Getting to Good Enough with Homebrew Tools
Being a small company, we’re constantly looking for ways to save money in capital expenditures (sure, people cost money too, but the culture we’ve created here at Cirrascale means people work hard and go above and beyond…so labor costs for internal projects are often absorbed pretty easily). For immediate, high-priority issues, we obviously do whatever it takes (including throwing money at the problem), but long-term our goal is to be lean – don’t have large or recurring expenses if they aren’t necessary.
In the past few weeks, I’ve been trying to recreate an issue one of our customers reported related to intermittent network problems when using 10GBaseT. After the typical first steps of verifying that the components, firmware, and associated networking gear were all at the latest versions, and ruling out software and user errors, it was clear that the symptoms the customer was reporting were genuine, but that the source was non-obvious. This set me down the path of trying to recreate the issue in our lab, which is difficult given the complexity and scale of the environment at the customer site – there was really no practical way to simulate their environment on a small scale and then narrow things down from there. In unfortunate situations like this, it means the testing starts out ad-hoc so that we can get maximum coverage at various test points just to see which elements the problem is sensitive to.

■ ■ ■ ■

TASKS TO COMPLETE
**A.** In the homebrew tools post, what was the customer using when the intermittent network problems occurred?
**B.** Resume the homebrew tools post after its last sentence, keeping its first-person voice.

■ ■ ■ ■

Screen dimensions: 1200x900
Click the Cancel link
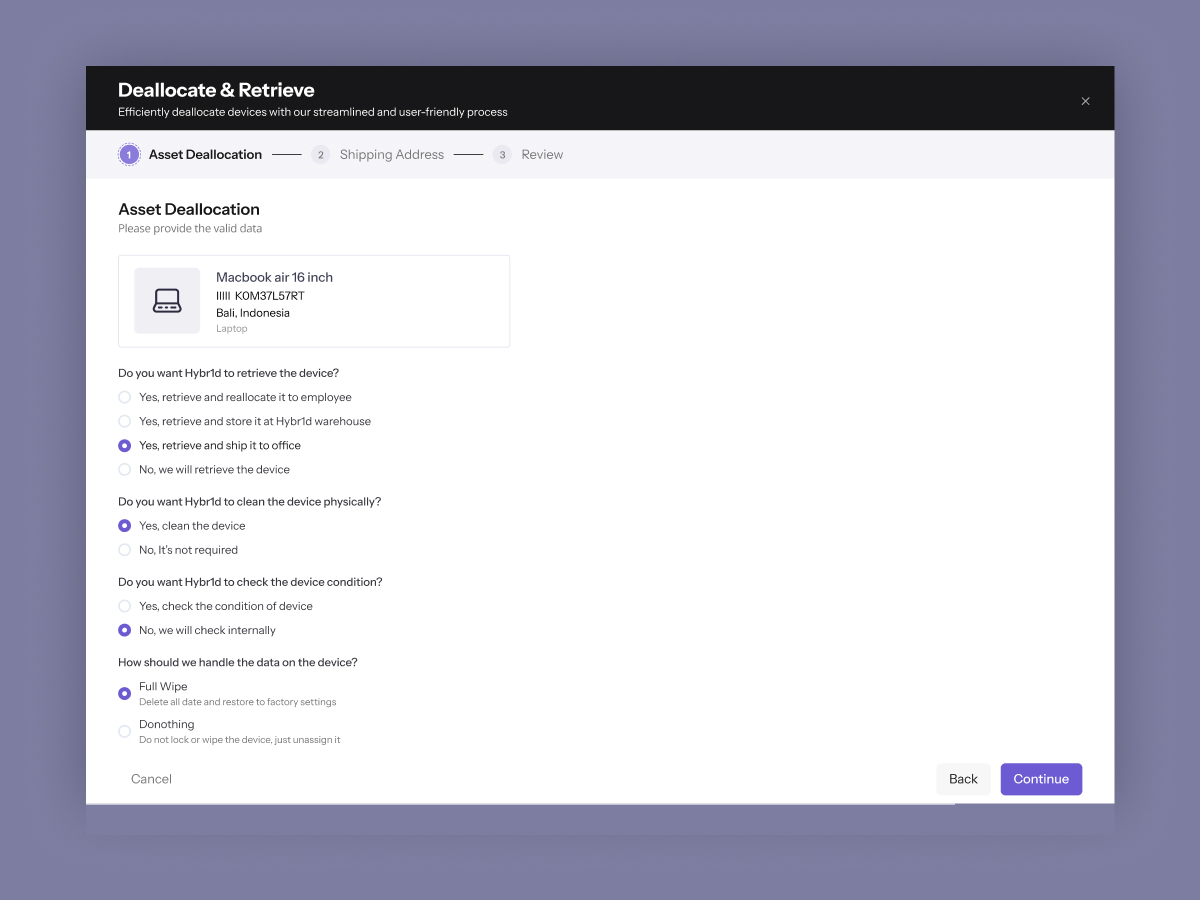pyautogui.click(x=151, y=779)
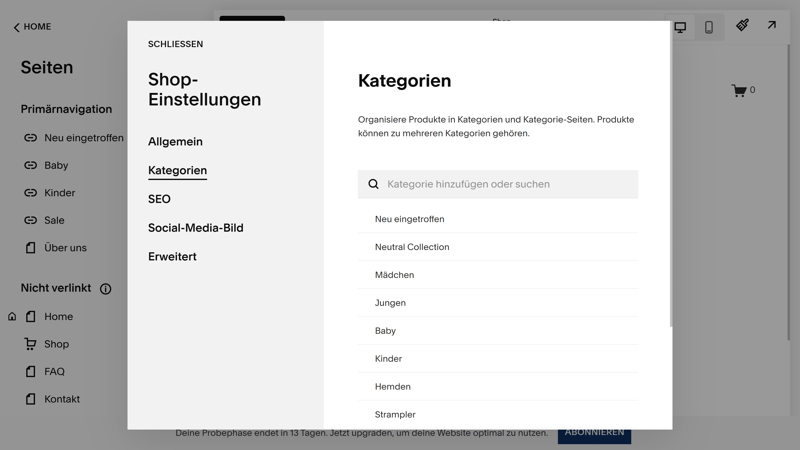Close settings with SCHLIESSEN
The width and height of the screenshot is (800, 450).
(x=175, y=44)
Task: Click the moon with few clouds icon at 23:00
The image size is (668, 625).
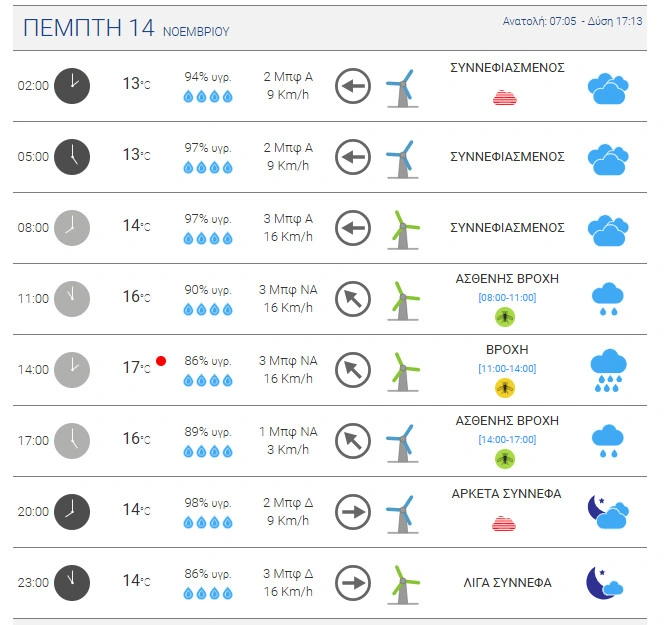Action: 605,583
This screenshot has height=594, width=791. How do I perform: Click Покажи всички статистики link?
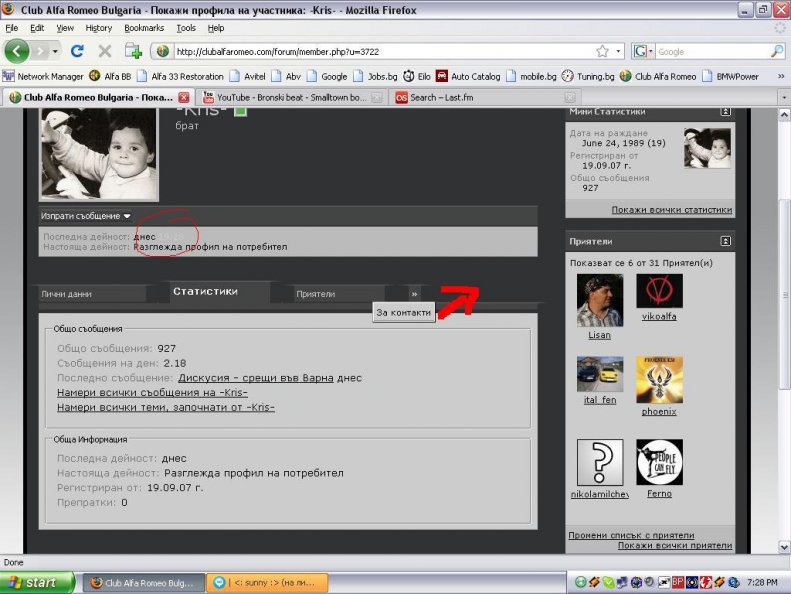point(671,210)
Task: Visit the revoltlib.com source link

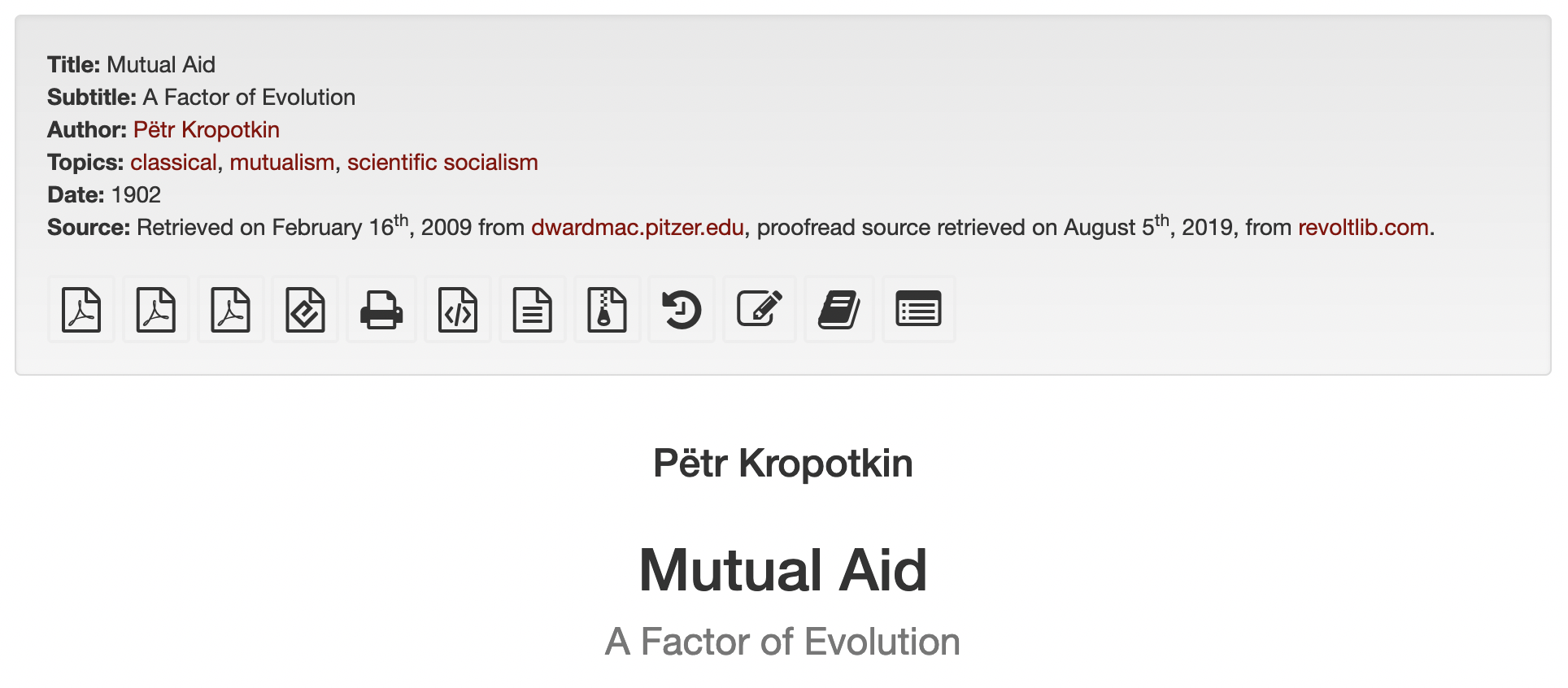Action: tap(1363, 228)
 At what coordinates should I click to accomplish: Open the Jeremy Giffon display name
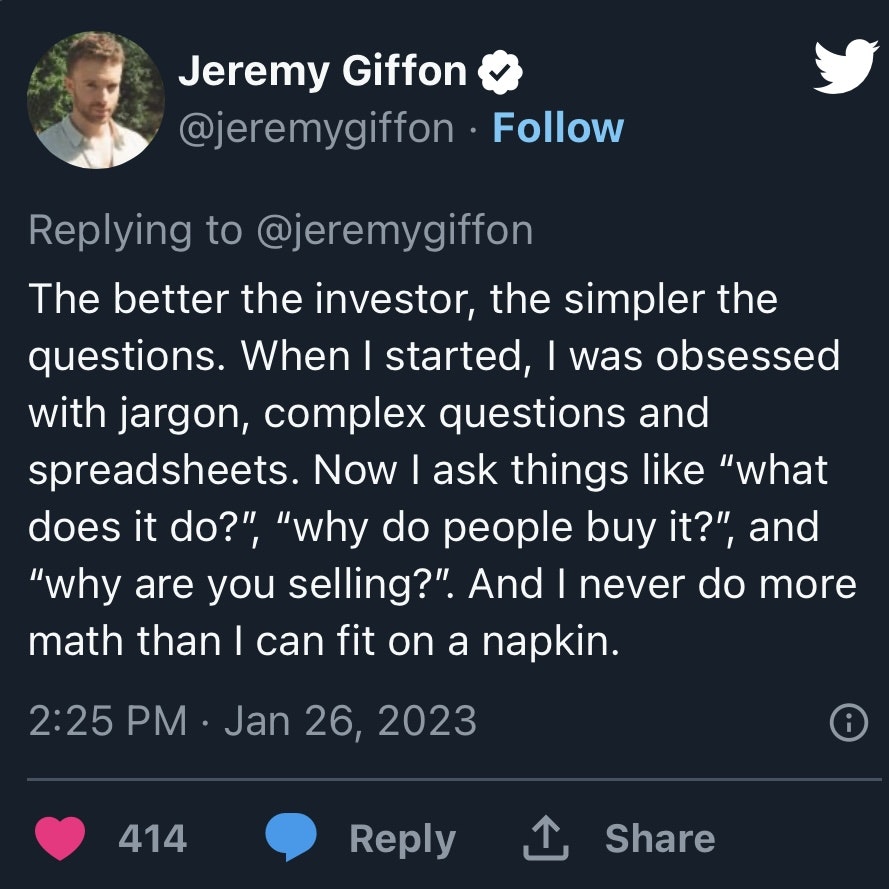click(x=322, y=71)
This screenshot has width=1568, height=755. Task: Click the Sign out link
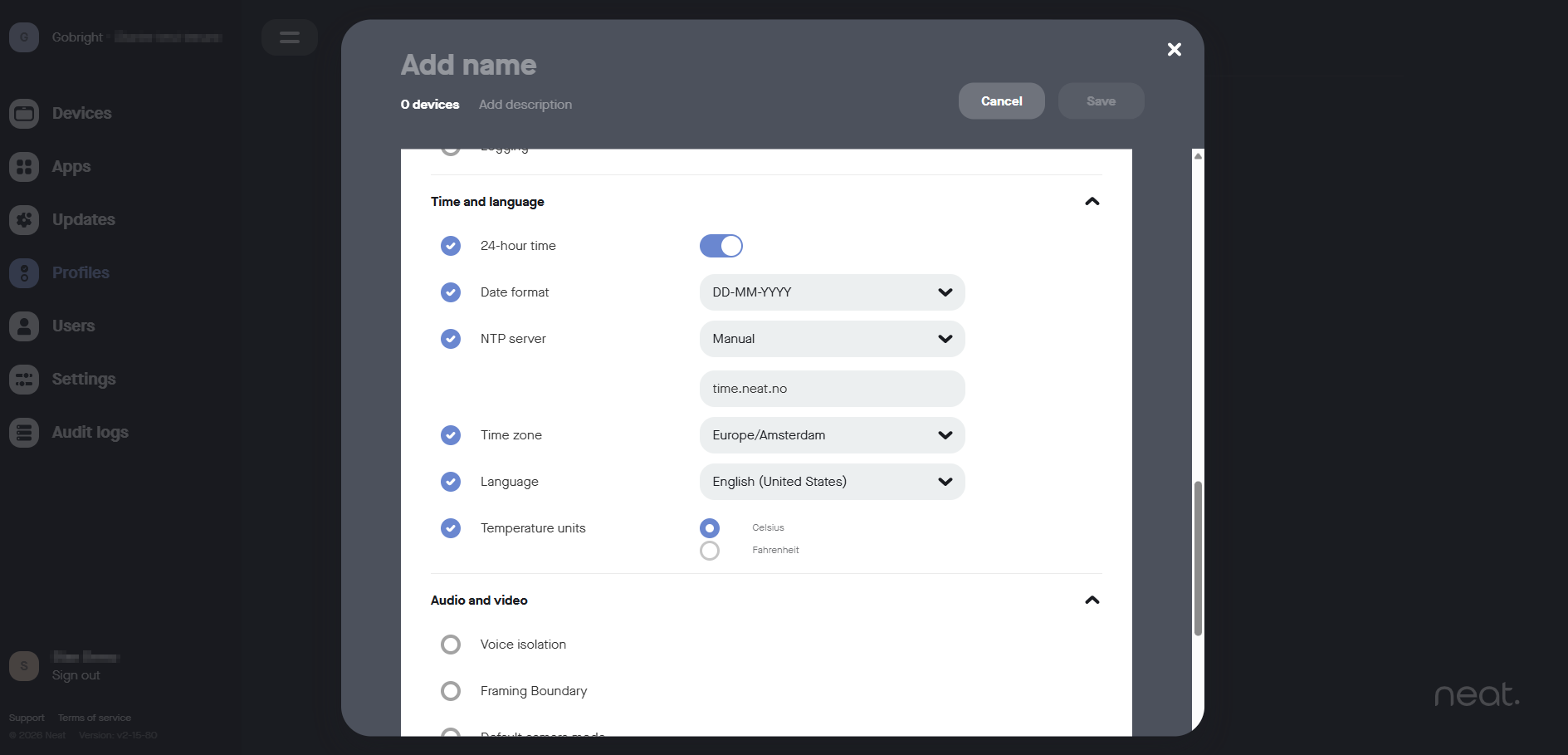point(76,675)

■ ■ ■ ■

ANSWERS TO EACH TASK
**A.** 10GBaseT.

**B.**
Since this is an issue that manifests itself as network related problems, of course the starting point for our test setup was to run streams of packets through the system and try and spot errors. The trusty iperf is a quick way to generate traffic, with ethtool(8) and ifconfig(8) providing the “are there errors?” side of things. After firing up traffic and abusing our systems in a variety of different ways, we were unable to generate errors here in our lab. Seriously…zero errors. Nada. Zilch. Yet the customer was reporting errors in (what I think is) a far less demanding environment than what we had tortured our systems with in our lab. Even using suspect parts from the customer equipment (“Maybe this board is bad…try that in the test setup!”), no errors became evident. Something else was needed to try and figure this problem out.
Thanks to our really helpful friends at Ixia, we were able to setup a number of blades in a BladeRack 2 Series Platform with continual 10Gbps traffic flowing through them, and monitor every frame for errors. Due to the way the Ixia product works (FPGA’s making raw frames and sending them to the PHY), after re-running the same types of tests that didn’t cause errors previously, we were now able to see errors. Yay! There was now a repeatable way to cause errors to happen, and the nature of the errors aligned well with the symptoms the customer was seeing. From there, it was a relatively quick path to understand the problem, and come up with solutions.
What does this have to do with trying to be wise with company money?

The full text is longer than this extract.